Open source group to handle network management

An Austin, Tex., network management company has set out to build an open-source community around network inventory management tools.

This week at the Gartner Enterprise Networking Summit, AlterPoint, Inc. unveiled ZipTie, an open-source project that the company said it will seed with some foundational technology from its DeviceAuthority network management product, while continuing to sell its more advanced management tools under commercial licences.

ZipTie will offer the ability to discover, back up and restore network device configurations, compare configurations across devices and over time and distribute changes. It will include tools for performing administration tasks on any device and a common language for controlling the configurations of multiple vendors’ network devices.

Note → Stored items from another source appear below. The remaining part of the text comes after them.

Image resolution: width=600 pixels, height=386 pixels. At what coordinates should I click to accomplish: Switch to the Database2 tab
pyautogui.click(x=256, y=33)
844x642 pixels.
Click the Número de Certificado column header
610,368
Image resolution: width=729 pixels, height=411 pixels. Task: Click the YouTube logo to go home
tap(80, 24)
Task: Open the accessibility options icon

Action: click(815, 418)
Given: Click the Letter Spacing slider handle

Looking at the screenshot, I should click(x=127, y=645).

“We started to realize that this part of our solution was in some senses almost (a) commodity,” explained Roger Castillo, AlterPoint’s chief technical officer. Faced with the constant task of expanding the fundamental tools to keep up with new vendors and devices entering the market, Castillo said, AlterPiont decided that “a community-based standard and community-based technology would better address a broad range of requirements.”

That’s good thinking, according to George Goodall, an industry analyst at Info-Tech Research in London, Ont. “ZipTie does two things for AlterPoint,” Goodall said. “It drops development costs of the core platform by recruiting community development and it drives market interest. Of particular importance for AlterPoint is the community development of various adapters that integrate with the wide variety of network devices.”

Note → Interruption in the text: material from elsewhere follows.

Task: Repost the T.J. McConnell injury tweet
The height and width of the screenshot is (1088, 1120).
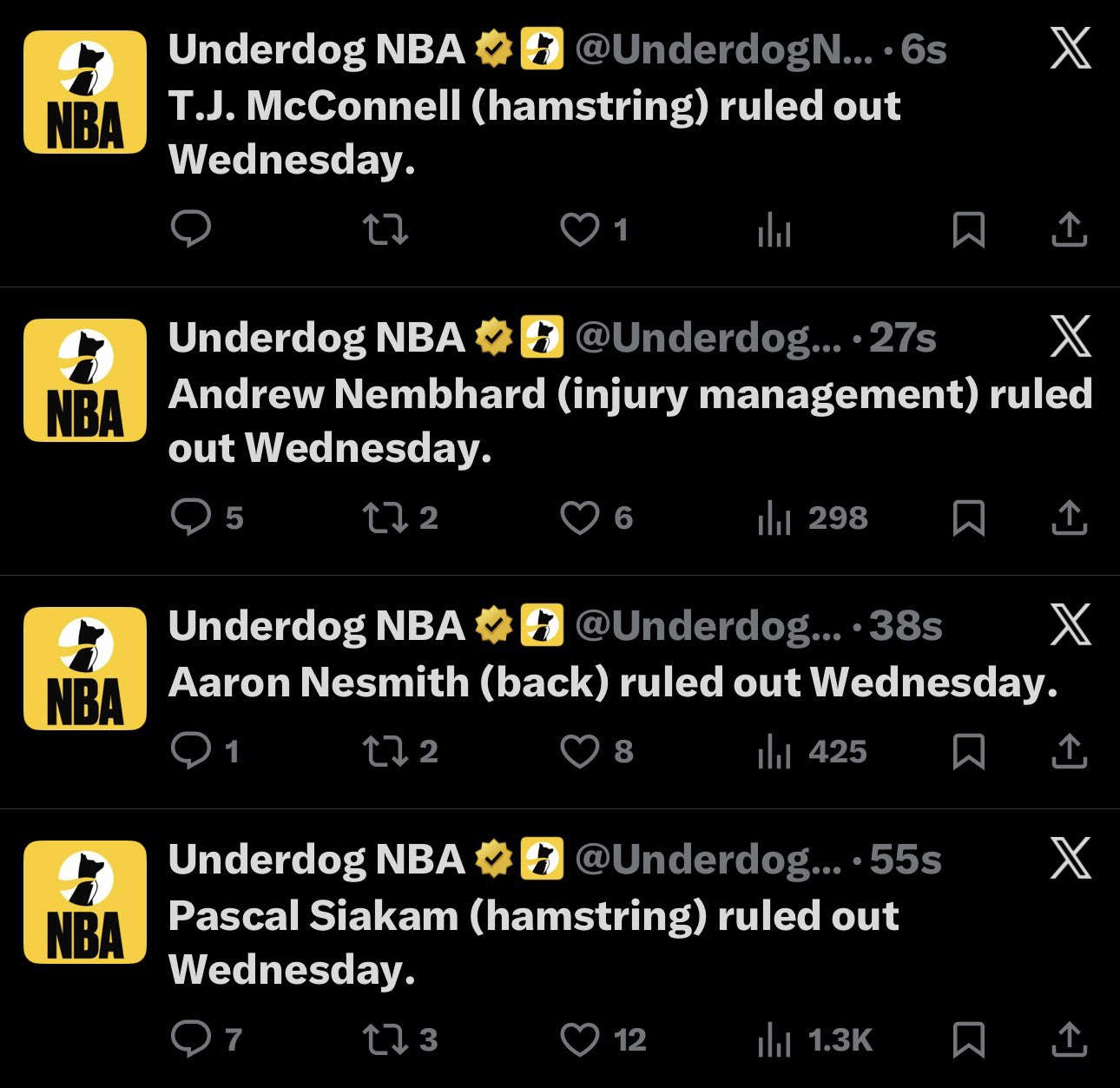Action: pyautogui.click(x=385, y=229)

However, said Goodall, “the trick for AlterPoint will be to find a way to monetize some aspect of ZipTie, rather than being commoditized by it.”

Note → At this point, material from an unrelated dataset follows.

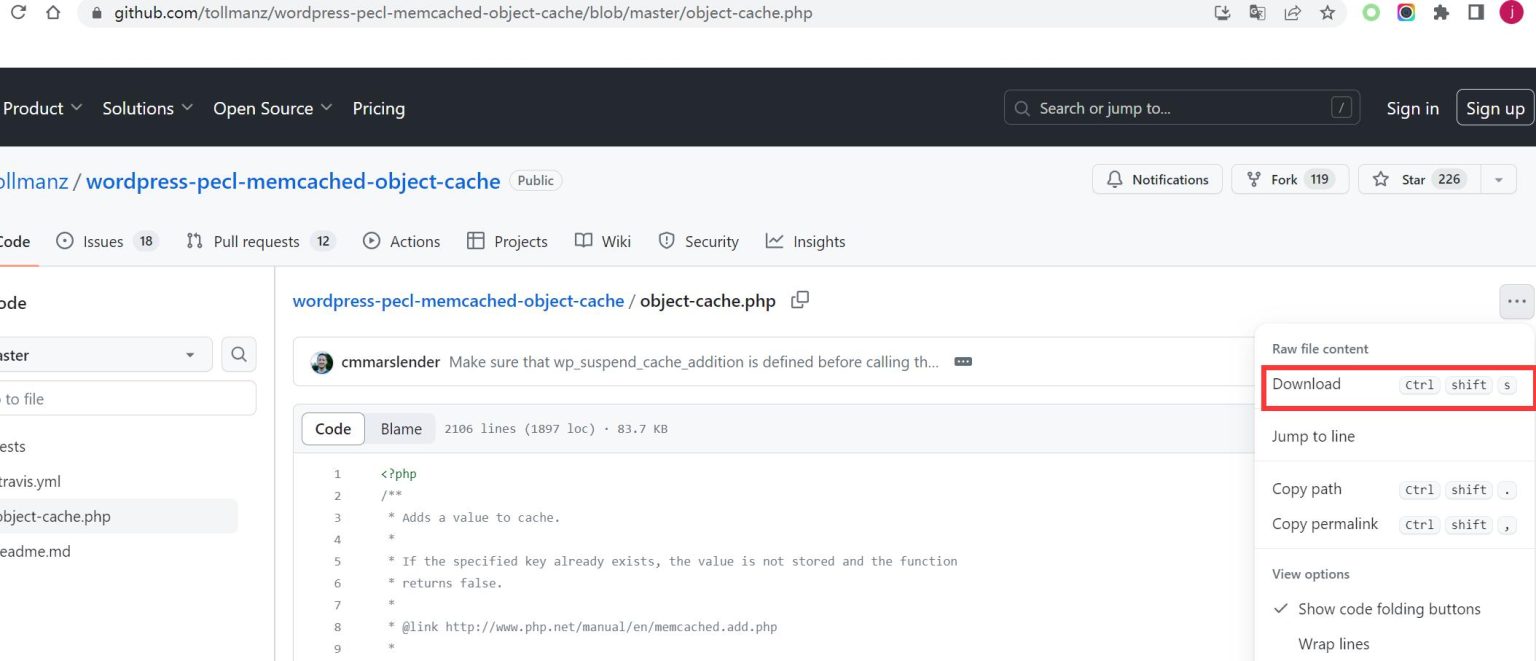Click the Sign up button
The height and width of the screenshot is (661, 1536).
click(1494, 108)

Apparently AlterPoint’s strategy is to open-source the basic technology while keeping more advanced pieces of its network management offering within the commercial fold. Castillo said customers want higher-value tools such as change management.

And, he said, other network management vendors have also shown interest in using ZipTie as a foundation for their own products. Networking hardware vendors don’t make money by building management software for their products, he said. “An open-source approach to saving this software development cost is a natural thing to happen.”

To make it easy for AlterPoint and other network management software vendors to build commercial tools on top of the open-source ZipTie components, AlterPoint has chosen the Mozilla Public License for ZipTie. Its provisions allow commercial vendors to build on top of an open-source product, as long as they provide conspicuous acknowledgement of the open-source components – a provision that Castillo said will ensure AlterPoint gets some exposure when others use the tools.

While open-source network management software hasn’t yet affected the market share of establishing commercial products like Hewlett-Packard Development Co.’s OpenView or Cisco Systems Inc.’s CiscoWorks, Goodall said, it is increasingly becoming an option. He said RANCID and Network Discovery Suite (NeDi) are open-source network configuration management tools similar to ZipTie, and there are other open-source network management offerings, such as the OpenNMS network management platform. 

Castillo said support for a few Cisco and Linksys devices is already downloadable from the ZipTie community site, and within 60 to 90 days AlterPoint plans to convert its adapters for about 100 different devices and make them available through ZipTie.